メディカルツーリストには、今のところ満点のガイドブック。
★★★★☆
類書が無い事もあって、対象者には満点であろうが、メディカルツーリズム自体を知りたい一般的読者にとっては、3点といったところか。
プランナー、どの国がどの医療行為に適しているか、ツアー中の注意、同行者への注意、FAQ的アドバイス、ドバイ・東欧・中南米・アジアに至るまで12カ国の、通貨・ヴィザ・必要な予防接種・主な治療と費用・JCI(米国医療施設認定合同委員会国際部)認定病院やホテル・回復施設などの項目を網羅しており、患者には参考になると思われる。
米版をそのまま訳すだけでなく、日本人向けに日本語の通じる東南アジアや台湾・韓国などの病院を追加収録してあれば、更に使えただろう。
日本では、アジア富裕層の患者を取り込もうと、検診と観光を組み合わせたツアーを計画し始めたが、医療ヴィザ制度すらなく、千葉の亀田メディカルセンターしかJCI認証取得病院がない現状では、アジア諸国と比べ数周の後れを取っていると言えよう。
メディカルツーリズムでは、日欧米の患者は自国より安く早く医療を受けられて良いのだが、受け入れ国国民は貧困と病気にあえいでるのではないか、日本でも高額を支払う患者しか優遇されなくなるのではないかと考えると、手放しで喜べない面もある。
健康と長生きは市場経済
★★★☆☆
基本的はアメリカ人のために書かれた海外の安くて良い病院ガイドブック。
いかにアメリカの医療費が高く保険状況が劣悪かがわかります。
すなわち、多くの人々が平等な医療を受けられない、逆に金さえあれば世界何処にでも旅行を兼ねて手術は治療が受けられる。
越境してメキシコで治療することなどは当たり前になっているようです。
さらに懇切丁寧に海外旅行のノウハウ(ビザ、予防接種、初めての海外旅行の心構え等々)まで記されています。
日本においても、金で解決する臓器移植のための渡航や美容整形での渡航は当たり前になっていますが、さすがに歯の治療や内臓疾患の手術で海外に出かけることはまだまだレアーなケースでしょう。
この様な海外渡航における医療行為をサポートする専門の旅行会社が存在するとともに受け入れ側の国も外貨獲得のために積極的に患者を受け入れているそうです。

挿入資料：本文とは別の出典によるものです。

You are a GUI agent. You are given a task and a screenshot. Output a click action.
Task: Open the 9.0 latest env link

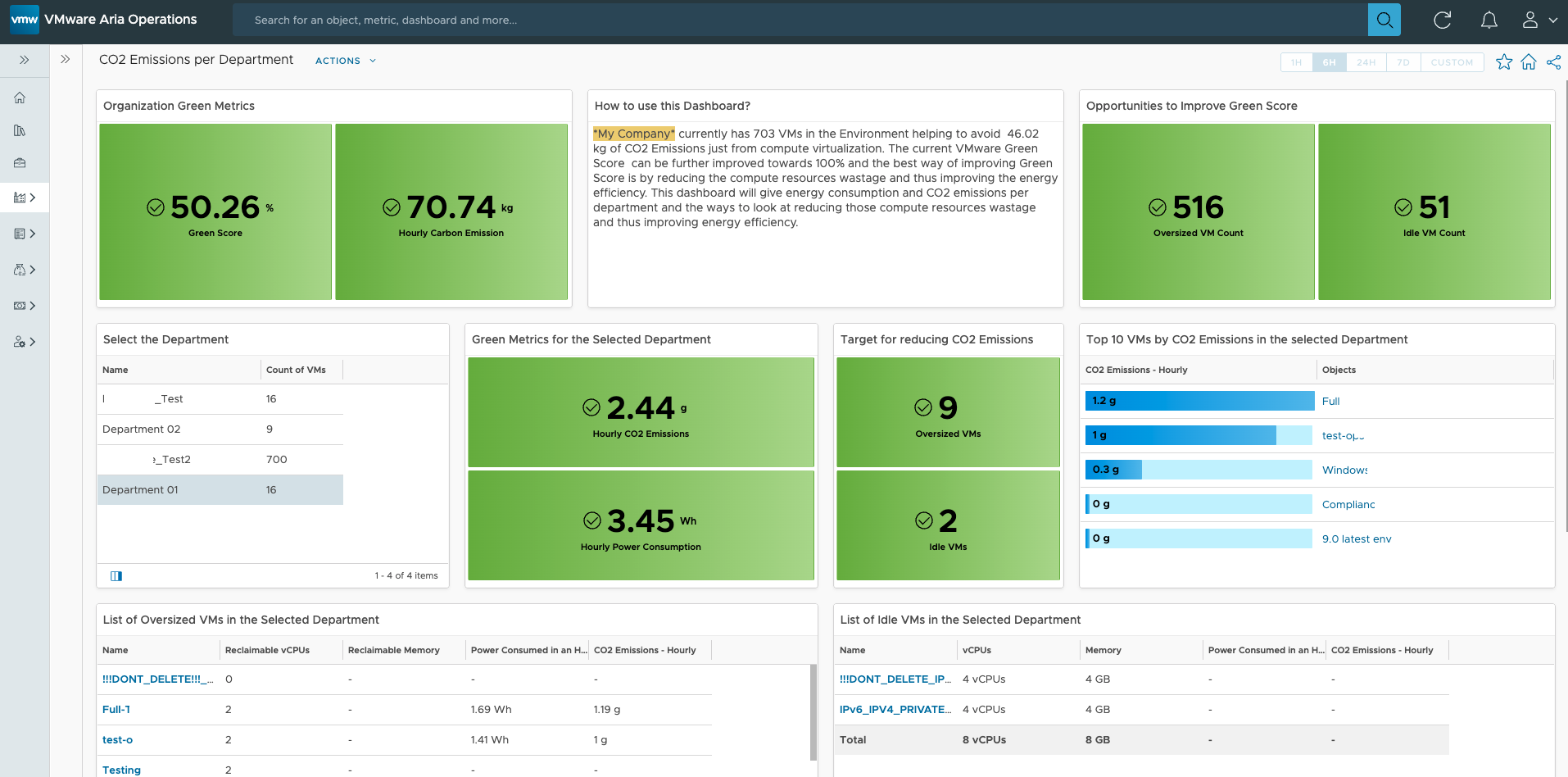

アジアにおいてはタイ、マレーシア、シンガポール、インドがリストに挙げられています。
シンガポールを除けば(一部のインドの都市も)まだまだ乳児死亡率や感染症で亡くなるヒトが多い様な国に先端医療が可能な病院が存在し、先進国から、値段の安さと観光のセットで続々とアメリカ人等が訪れず現実をどのように考えればよいのか?
外貨獲得により途上国の医療体制が向上するのであればよいのだが、市場経済という文脈から、その可能性を低く感じるのは私だけであろうか?